The CSIRO is working with industry to develop new technologies in 3D printing using titanium. (It even made a dragon out of titanium.)

Advances in 3D printing are opening up new avenues to further improve the function of customised bodypart implants made of titanium.

Such implants can be designed to be porous, making them lighter but allowing blood, nutrients and nerves to pass through and can even promote bone in-growth.

Safe in the body

Titanium is considered the most biocompatible metal – not harmful or toxic to living tissue – due to its resistance to corrosion from bodily fluids. This ability to withstand the harsh bodily environment is a result of the protective oxide film that forms naturally in the presence of oxygen.

Its ability to physically bond with bone also gives titanium an advantage over other materials that require the use of an adhesive to remain attached. Titanium implants last longer, and much larger forces are required to break the bonds that join them to the body compared with their alternatives.

Titanium alloys commonly used in load-bearing implants are significantly less stiff – and closer in performance to human bone – than stainless steel or cobalt-based alloys.

Aerospace applications

Titanium weighs about half as much as steel but is 30% stronger, which makes it ideally suited to the aerospace industry where every gram matters.

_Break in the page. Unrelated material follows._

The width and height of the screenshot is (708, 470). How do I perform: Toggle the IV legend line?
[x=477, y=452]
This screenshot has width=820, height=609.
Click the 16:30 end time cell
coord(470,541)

In the late 1940s the US government helped to get production of titanium going as it could see its potential for “aircraft, missiles, spacecraft, and other military purposes”.

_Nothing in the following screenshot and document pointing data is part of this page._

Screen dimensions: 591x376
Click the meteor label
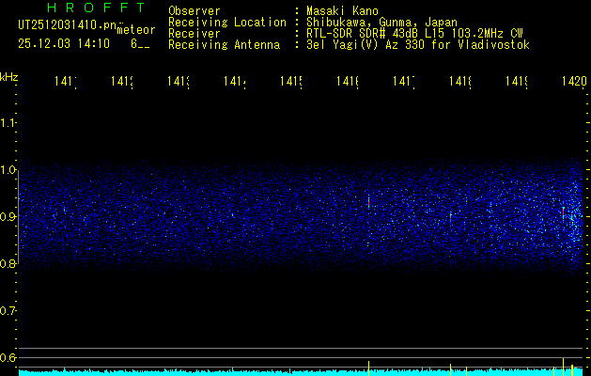(x=136, y=30)
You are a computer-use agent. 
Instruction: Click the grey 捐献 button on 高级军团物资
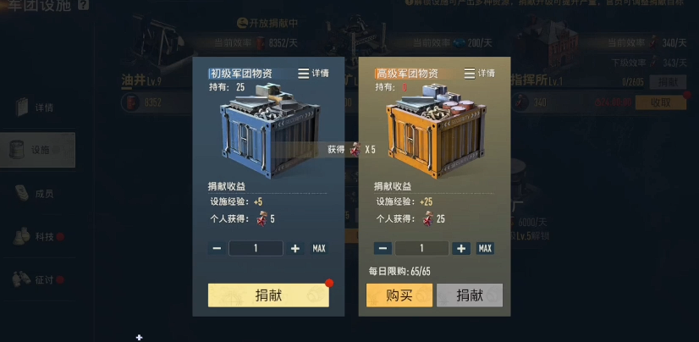click(470, 295)
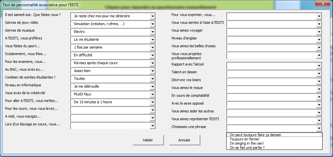Click the Valider button
The width and height of the screenshot is (333, 157).
coord(148,140)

Titanium has increasingly become the buy-to-fly material for aircraft designers striving to develop faster, lighter and more efficient aircraft.

About 39% of the US Air Force’s F22 Raptor, one of the most advanced fighter aircraft in the world, is made of titanium.

Civil aviation moved in the same direction with Boeing’s new 787 Dreamliner made of 15% titanium, significantly more than previous models.

Two key areas where titanium is used in airliners is in their landing gear and jet engines. Landing gear needs to withstand the massive amounts of force exerted on it every time a plane hits a runway.

Titanium’s toughness means it can absorb the huge amounts of energy expelled when a plane lands without ever weakening.

Titanium’s heat resistance means it can be used inside modern jet engines, where temperatures can reach 800℃. Steel begins to soften at around 400℃ but titanium can withstand the intense heat of a jet engine without losing its strength.